◆ Task to carry out ◆
Transcribe all of the data verbatim, please, and leave out its pictures.
Content starts
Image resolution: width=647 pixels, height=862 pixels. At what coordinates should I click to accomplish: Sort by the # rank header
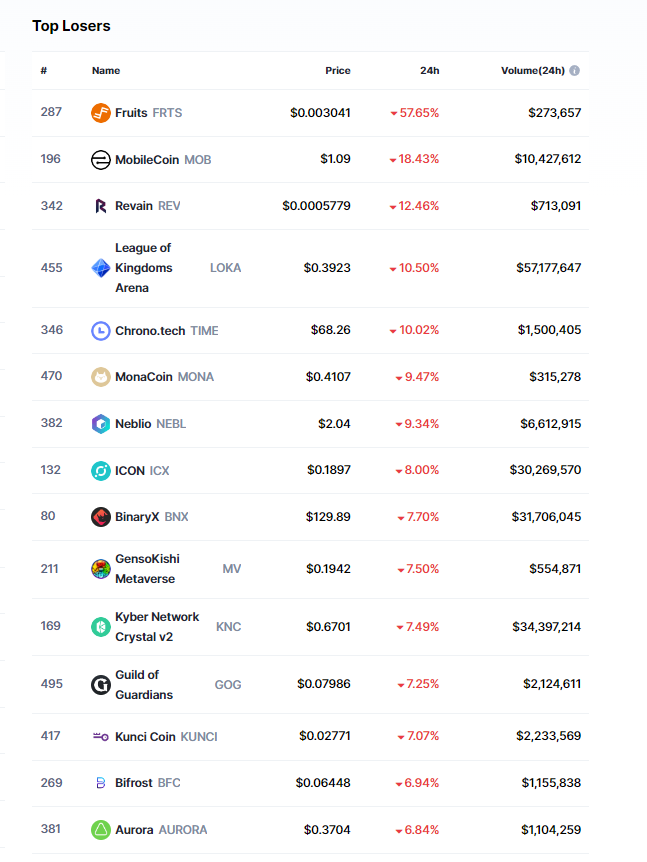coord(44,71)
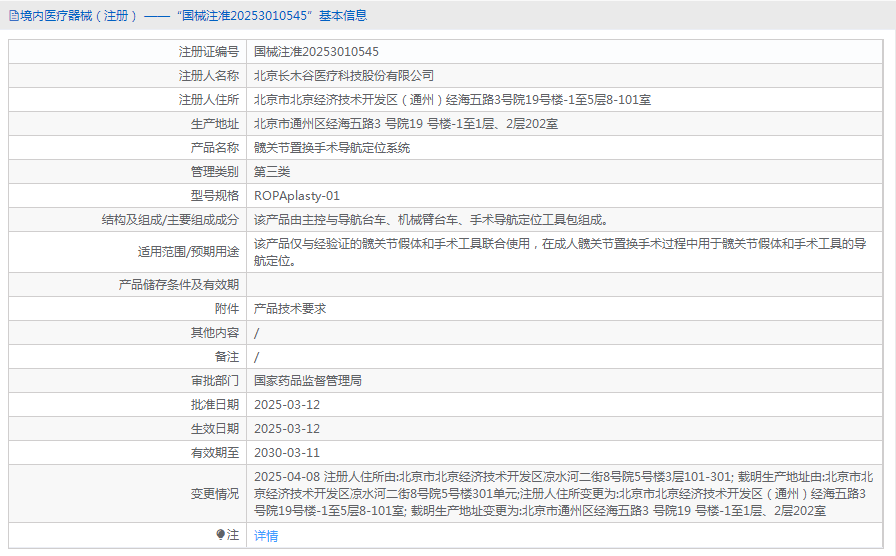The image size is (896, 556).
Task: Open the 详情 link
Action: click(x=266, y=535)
Content ends
◆ The completed task ◆
Image resolution: width=647 pixels, height=862 pixels. At what coordinates should I click to accomplish: Sort by the # rank header
coord(44,71)
The image size is (896, 556).
Task: Open the 详情 link
Action: click(x=266, y=535)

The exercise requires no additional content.